Il mercato discografico italiano nel 2013, dopo undici anni, torna a far segnare un incremento rispetto al passato contrassegnato da ricavi in continuo calo. Il merito va al digitale ed in particolar modo allo streaming che ha alimentato il mercato dell’industria musicale. Osservando i dati raccolti dalla società Deloitte per FIMI (Federazione industria musicale italiana)  notiamo, infatti, che i ricavi del digitale sono aumentati del 18% e del 182% quelli relativi ai servizi in abbonamento streaming, facendo segnare un fatturato di oltre 7 milioni di euro. Un risultato importante se paragonato ai 2,5 milioni del 2012. Ad oggi il digitale si attesta sul 32% del valore complessivo del mercato discografico. Dai dati si evince, dunque, che nel 2013 c’è stato un incremento del 2% con una cifra di 117,7 milioni di euro.

Tuttavia lo streaming video fa segnare un calo. Infatti, i ricavi calano di un 2% nel 2013 a differenza dell’incremento dello streaming audio condotto da Spotify, Cubomusica e Deezer.

Il Presidente di FIMI Enzo Mazza ha dichiarato: “Il mercato digitale italiano comincia a consolidarsi avvicinandosi ai mercati maggiori, anche se resta sicuramente in ritardo rispetto alle proprie potenzialità. Siamo in una fase ancora molto fragile dell’economia musicale, che ha visto un calo del 70 % negli ultimi dieci anni. Se guardiamo al risvolto positivo, l’offerta diversificata con molte piattaforme attive nei vari segmenti, sta incontrando sempre di più l’interesse dei consumatori, anche  grazie alle caratteristiche social di molti servizi che coinvolgono i fan degli artisti offrendo cataloghi di fatto illimitati”.

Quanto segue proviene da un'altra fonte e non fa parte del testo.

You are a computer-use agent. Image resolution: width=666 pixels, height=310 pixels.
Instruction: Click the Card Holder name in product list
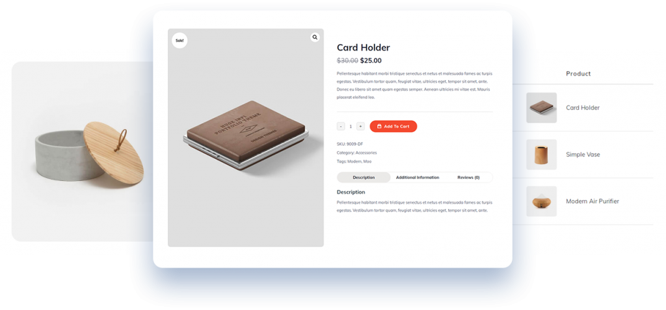click(x=583, y=108)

Un 2013 positivo nel complesso per quel che riguarda il mercato discografico italiano confermando come il digitale costituisca un formidabile mezzo per modernizzare le dinamiche del mercato musicale: si pensi all’abbattimento dei costi che riguardano la distribuzione o alla possibilità di uno spazio di esposizione sconfinato, senza ovviamente tralasciare la possibilità dell’accesso ubiquo. Questi e altri fattori fanno del digitale un mezzo portentoso che ridisegna le dinamiche dell’intera industria musicale.

Inoltre i dati sottolineano come sia in crescita l’attenzione dei consumatori ai contenuti musicali fruiti attraverso piattaforme digitali, mettendo in luce come questo mezzo offra delle opportunità per rinnovare l’offerta del comparto musicale.